The lack of giant fundings of at least $100 million is contributing to the financing slump. There were no such deals through February of this year in the Pacific Northwest, compared to four in the year-ago period for SeekOut, Highspot, Temporal and Fabric.

This continues a downward trend from Q4, when there were 61 mega-round deals compared to a high of 239 in Q4 2021, according to a report by EY.

In some ways, the latest data shows a recalibration after all-time highs for venture capital investing.

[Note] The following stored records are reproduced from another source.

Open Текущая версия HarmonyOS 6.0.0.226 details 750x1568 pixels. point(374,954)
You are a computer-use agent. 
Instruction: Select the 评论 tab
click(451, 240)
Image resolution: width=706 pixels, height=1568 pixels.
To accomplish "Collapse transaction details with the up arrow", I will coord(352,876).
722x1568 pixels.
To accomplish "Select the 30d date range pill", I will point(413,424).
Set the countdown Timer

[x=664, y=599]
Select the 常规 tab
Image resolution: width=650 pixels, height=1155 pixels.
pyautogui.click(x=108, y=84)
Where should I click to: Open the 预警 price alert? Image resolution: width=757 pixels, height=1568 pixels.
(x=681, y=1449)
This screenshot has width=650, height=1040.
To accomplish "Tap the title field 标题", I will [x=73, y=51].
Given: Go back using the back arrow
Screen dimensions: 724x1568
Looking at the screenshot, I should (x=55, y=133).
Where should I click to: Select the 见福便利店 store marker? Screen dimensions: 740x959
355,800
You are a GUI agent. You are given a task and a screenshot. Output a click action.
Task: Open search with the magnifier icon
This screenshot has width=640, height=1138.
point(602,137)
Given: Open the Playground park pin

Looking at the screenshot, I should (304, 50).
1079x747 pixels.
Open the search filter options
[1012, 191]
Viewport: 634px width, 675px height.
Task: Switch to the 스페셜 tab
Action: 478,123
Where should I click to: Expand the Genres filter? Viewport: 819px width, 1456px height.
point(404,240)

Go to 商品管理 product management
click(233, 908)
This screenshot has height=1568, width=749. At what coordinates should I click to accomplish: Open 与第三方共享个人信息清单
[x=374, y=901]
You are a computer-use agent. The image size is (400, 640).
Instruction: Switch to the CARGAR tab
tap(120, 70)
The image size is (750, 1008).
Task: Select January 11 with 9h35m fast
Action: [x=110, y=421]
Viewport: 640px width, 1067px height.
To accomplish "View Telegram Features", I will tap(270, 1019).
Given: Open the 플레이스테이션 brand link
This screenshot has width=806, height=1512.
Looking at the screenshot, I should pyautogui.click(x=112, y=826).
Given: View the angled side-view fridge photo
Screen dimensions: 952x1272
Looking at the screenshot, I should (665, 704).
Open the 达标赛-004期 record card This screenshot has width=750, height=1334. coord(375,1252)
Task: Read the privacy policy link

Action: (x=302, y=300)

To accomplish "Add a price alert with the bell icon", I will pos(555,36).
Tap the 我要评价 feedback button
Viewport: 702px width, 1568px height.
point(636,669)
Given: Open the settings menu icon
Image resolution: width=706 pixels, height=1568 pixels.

“Just as the public markets have adjusted, it is reasonable to expect that private markets will do the same,” McIlwain said. “It is just a slower process in the private markets and has been especially pronounced for later-stage companies relative to earlier-stage ones.”

Investors say they are telling founders to prioritize and focus.

“We’ve been advising early-stage entrepreneurs to really focus on their milestones, pay more attention to the size and purpose of the raise, and to run very tight fundraising processes,” Feinzaig said.

McIlwain noted that many great companies launch and land funding in tougher economic environments, and AI-related investment activity is active.

Sheila Gulati, managing director at Tola Capital, said she’s “incredibly excited by the companies we are seeing in the market right now and those on the horizon.” She also pointed to AI.

“The possibilities inherent in the advances driven by AI are endless and the startup ecosystem is poised to benefit immensely,” she said.

Here are the top five funding rounds in the Pacific Northwest so far in 2023: Temporal ($75 million), Dev Zero ($26 million), Sirion Labs ($25 million), Archway ($15 million), and Earth Finance ($14 million).